Consegne dell'esercizio
1. Rispondi a queste domande sulla discussione su Boardwalk Empire, una per riga:
(a) In quale città e in che anno si svolge la trama?
(b) Su quale canale, in che giorno e a che ora dice Joe Pesci che mandano in onda la serie?
(c) Quale personaggio, secondo Darren Marshall, è stato fatto fuori troppo presto?
2. Estrai dalla discussione su Boardwalk Empire il brano che va da "Ho incrociato questa" fino a "come la storia.", incluso.

··· Testo fornito

# Boardwalk Empire



## Darren Marshall (17 Settembre 2012)

Trama 

Atlantic City, 1920. Con l'entrata in vigore del Proibizionismo, Enoch "Nucky" Thompson, in parte boss mafioso e in parte politico corrotto, ordisce un piano per rendere ricco lui e i suoi soci vendendo il liquore divenuto illegale. Nel frattempo, Jimmy Darmody, suo ex-protetto, torna a casa dopo aver combattuto nella Grande Guerra e inizia a frequentare un poco più che ventenne Al Capone.​


Qualcuno segue questa fantastica serie TV? E' iniziata da poco la terza stagione.


----------



## Gallio (17 Settembre 2012)

attualmente una delle mie preferite


----------



## Vinz (17 Settembre 2012)

Anticipazione (Spoiler)



Senza Jimmy, sono molto scettico su questa stagione. Speriamo bene


----------



## Joe Pesci (17 Settembre 2012)

Ho incrociato questa serie da poco e ne sono stato completamente affascinato, purtroppo la stanno mandando in onda su Rai4 il mercoledì notte alle 00:40!!
Penso che per recuperare le puntate precedenti e guardarla in maniera decente mi dovrò comprare il dvd.
Buscemi è un grande e l'ambientazione è davvero realistica, così come la storia.
E' davvero il genere di serie che amo .... e non poteva essere diversamente, visto che sono cresciuto a "pane & sopranos"


----------



## Vinz (19 Settembre 2012)

Bella la 3x01


Anticipazione (Spoiler)



******* che permaloso il nuovo personaggio


----------



## Freddy Manson (19 Settembre 2012)

Bellissima! Ho da poco finito di vedere la 2^ stagione. Comunque Naki mi è terribilmente scaduto come personaggio; chi ha visto la serie può benissimo capire perché.

- - - Aggiornato - - -

La nuova stagione la guardate in inglese? Perché, se non erro, in Italia è ancora inedita..


----------



## Vinz (19 Settembre 2012)

Certo che è ancora inedita, è uscita qualche giorno fa l'originale  Si dovrebbero aspettare mesi


----------



## Darren Marshall (20 Settembre 2012)

Anticipazione (Spoiler)



Bellissima la premier della terza serie! Subito tanta carne al fuoco, mi spiace però per Manny, fatto fuori troppo presto! Van Halden in versione fantozziana è stato spettacolare ahah! Rosetti sembra davvero uno psicopatico mi sa che ne combinerà parecchie a Nucky!

······
··· Righe fornite

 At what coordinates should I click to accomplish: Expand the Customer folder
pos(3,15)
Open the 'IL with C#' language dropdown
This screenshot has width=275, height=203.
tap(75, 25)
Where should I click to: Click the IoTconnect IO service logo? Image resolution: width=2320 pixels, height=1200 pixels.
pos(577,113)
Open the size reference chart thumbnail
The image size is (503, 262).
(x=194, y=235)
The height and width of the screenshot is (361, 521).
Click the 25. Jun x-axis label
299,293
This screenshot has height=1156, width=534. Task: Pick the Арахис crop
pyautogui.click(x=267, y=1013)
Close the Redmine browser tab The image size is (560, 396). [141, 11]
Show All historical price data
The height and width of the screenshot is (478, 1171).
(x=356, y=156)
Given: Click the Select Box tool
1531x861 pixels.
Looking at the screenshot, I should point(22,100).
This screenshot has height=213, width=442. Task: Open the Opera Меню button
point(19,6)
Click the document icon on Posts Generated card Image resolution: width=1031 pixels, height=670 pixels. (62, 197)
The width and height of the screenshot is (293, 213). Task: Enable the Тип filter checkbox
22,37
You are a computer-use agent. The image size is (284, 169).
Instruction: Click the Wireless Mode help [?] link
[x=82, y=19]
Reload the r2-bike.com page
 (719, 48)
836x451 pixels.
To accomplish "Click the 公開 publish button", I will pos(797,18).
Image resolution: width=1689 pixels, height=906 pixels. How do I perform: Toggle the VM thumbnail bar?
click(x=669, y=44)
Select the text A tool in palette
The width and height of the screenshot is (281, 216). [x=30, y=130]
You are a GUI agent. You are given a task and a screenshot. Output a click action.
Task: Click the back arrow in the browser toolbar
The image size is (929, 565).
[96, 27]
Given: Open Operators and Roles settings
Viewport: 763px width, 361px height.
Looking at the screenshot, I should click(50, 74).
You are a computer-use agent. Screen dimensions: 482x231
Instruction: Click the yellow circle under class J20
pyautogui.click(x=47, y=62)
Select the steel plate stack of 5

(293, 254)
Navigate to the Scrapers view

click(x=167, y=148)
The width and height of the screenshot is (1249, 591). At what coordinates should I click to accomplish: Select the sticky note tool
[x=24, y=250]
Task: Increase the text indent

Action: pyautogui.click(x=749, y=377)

······

Soluzioni dell'esercizio
1.
(a) Ad Atlantic City, nel 1920.
(b) Su Rai4, il mercoledì notte alle 00:40.
(c) Manny.

2.
Ho incrociato questa serie da poco e ne sono stato completamente affascinato, purtroppo la stanno mandando in onda su Rai4 il mercoledì notte alle 00:40!!
Penso che per recuperare le puntate precedenti e guardarla in maniera decente mi dovrò comprare il dvd.
Buscemi è un grande e l'ambientazione è davvero realistica, così come la storia.